First off, I have to tell you that this article was inspired by this video. In a lot of Fun Friday articles I will actually embed the video that inspired me, but I’m not doing that this time. Why? Because the truth of the matter is that I didn’t care too much for the video. I thought there were kind of some good points here and there, but it took way too long to get there. I’m not encouraging you to spend time watching it. This is especially true because you could spend that time reading this article.
These days, I shoot images with a pair of 24 megapixel cameras, each with lenses that costs about $300. If I find myself without those, I have my newly minted iPhone 15 which has a triad of the largest lenses I’ve ever seen on a phone. In fact, these are the largest lenses that I hope anyone ever sees on a phone. They’re positively massive and kind of make it hard to even lay the phone down on the charging pad.
My more expensive cameras use 35mm full frame image sensors, and the phone doesn’t. In order to compensate for that, it has a bewildering array of AI-informed processes that adjust color, exposure, and the overall look of the photo. The people at Apple have some sort of idea what I should want my pictures to look like and they use computers to make that happen. If I don’t agree, I can save the photo in raw format and do all the same computational stuff myself, right on the phone.
Whatever device I use to take the photos, they end up on a computer where I use Adobe Photoshop to do whatever I want with them. Many professionals use Lightroom instead, and I have no beef with them for that. The same tools are available in both, and the simple fact is that I started using Photoshop before Lightroom even existed.
The net result of all of this computation and this incredible technology is… a photo of my cat.
My cat is not terribly happy that I took her picture.
But is all that tech and all that baked-in “image quality” even the point? Does the photo above tell any sort of story other than “Stuart has a cat?” That’s the real question.
I started taking photos long before most of my coworkers were born. The first camera I had may (or may not) have been called the “Ranger Rick Telephoto Camera Gun.” Now, I’m unable to find an image of it online, and the internet has images of practically everything, so maybe I’m misremembering the name. But at any rate it was a plastic toy camera for kids that shot real film and had a big (cheap) telephoto lens.
When I first started shooting more seriously, I borrowed a Nikon camera that looked something like this:
I know it was a Nikon and it had a chrome strip across the top like that. It might not have been this exact model. I also know it had a 35mm prime (non-zoom) lens. I shot a kind of film called Tri-X Pan which surprisingly you can still get today. It was cheap black-and-white film that made everything look grainy and gritty. I developed that film myself with chemicals and lights and since I wasn’t super good at it, I’m sure the photos looked pretty bad.
I have maybe three photos I took back then, and each is more valuable than any 1,000 photos I’ve taken in the last five years. They tell a story of a day long past, when I consciously chose to take that photo. Film and chemicals were expensive and I put thought into saving that moment in time. When I look at those photos it puts me into a frame of mind.
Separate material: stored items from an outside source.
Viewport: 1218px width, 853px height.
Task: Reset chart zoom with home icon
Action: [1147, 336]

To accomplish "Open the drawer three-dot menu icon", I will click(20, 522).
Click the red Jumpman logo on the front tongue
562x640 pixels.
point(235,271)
It creates an emotion within me. It doesn’t matter that the image is grainy and the paper yellowed. If anything, that pulls me back into those days even more.
If I chose to recreate the look and feel of those photos, it wouldn’t be hard. Certainly any photo I take today has enough quality. I can manipulate it any way I want. I can add filters, grain, even a stained brown background. But that’s not a true representation of what I was thinking and feeling when I took the photo. It’s fake. It’s inauthentic.
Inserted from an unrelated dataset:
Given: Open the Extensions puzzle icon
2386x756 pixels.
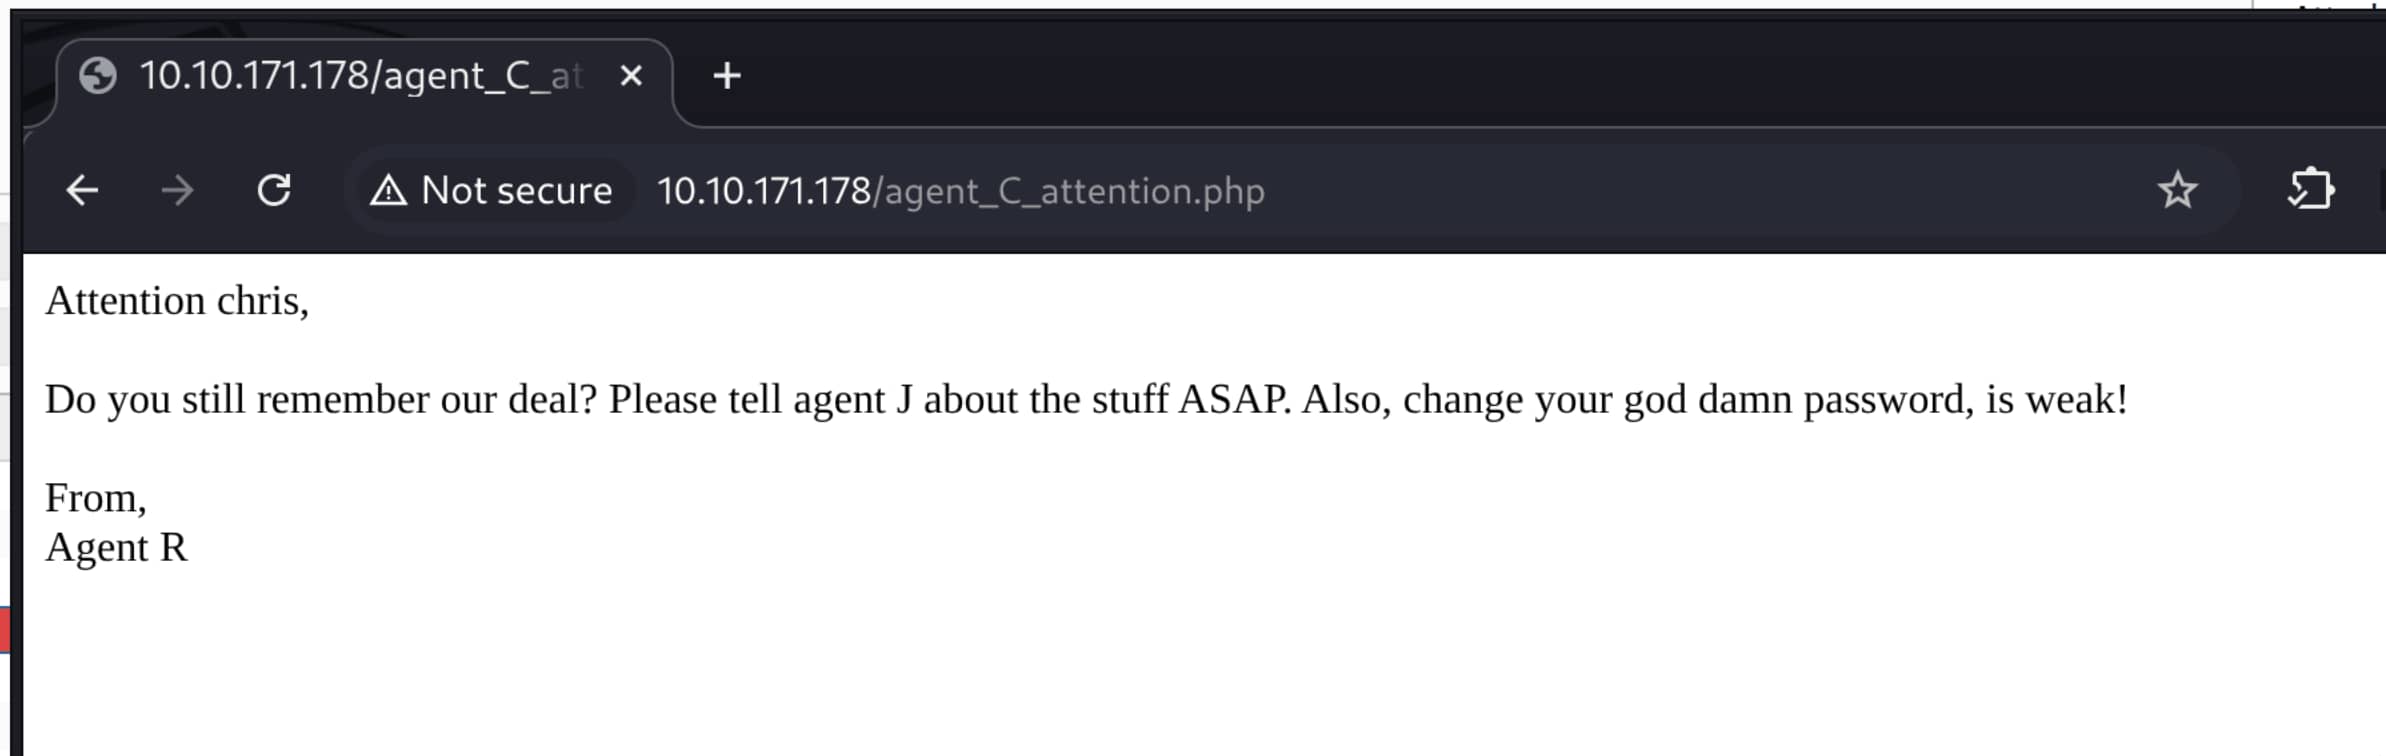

Like you, I take photos without giving it much thought. And that’s why all the image quality in the world, and all the filters, won’t make my photos as good as they were 40 years ago. Of course that’s not the fault of the technology. There’s nothing stopping me from taking only one-tenth of the photos I take now, and spending more time composing every shot. I’ve just gotten out of the habit.
The biggest problem, I would say, with today’s photos is that I’m not in charge of them. We have all ceded that control to the AI already. As I said I could take raw images and correct them. So could you, depending on your phone. But we have to admit that the computer does a pretty good job automatically giving us an image that’s pleasing and accurate. But the computer adds no point of view. We’ve given up on creating a point of view in our photos, as long as they look good.
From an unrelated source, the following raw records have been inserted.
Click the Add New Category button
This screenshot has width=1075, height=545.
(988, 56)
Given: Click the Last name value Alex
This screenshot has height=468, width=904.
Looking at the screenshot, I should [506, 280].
A very long time ago, a professor of mine used this term, “the unintended consequence of democratization” and it’s stuck in my head. They used it to mean, when something moves out of the realm of experts into everyday use, one problem is that the median quality gets worse. For example, articles were once written exclusively by paid journalists. Today anyone can start a blog. This improves the number of viewpoints (the intended consequence) but the quality of the writing gets worse (the unintended consequence.) The more untrained voices out there, the less quality there is.
That sounds elitist, and I don’t mean it to. Because, when pretty much anyone can tell a story with words or pictures, the world is enriched with an amazing variety of voices. But, you inevitably lose something in the bargain. Whether or not it’s something worth losing… that’s not my decision.
The internet tells me that 1,720,000,000,000 photos were taken last year alone. This article tells me that in 1970, only about 3,000,000,000 photos were taken. We now take about 500 times more photos than they did half a century ago. Most likely, 90% of them are poor quality. But how many will even survive us? How many will be pretty images full of quality but without any voice? Time will tell.
The post FUN FRIDAY: Image quality vs. quality images appeared first on The Solid Signal Blog.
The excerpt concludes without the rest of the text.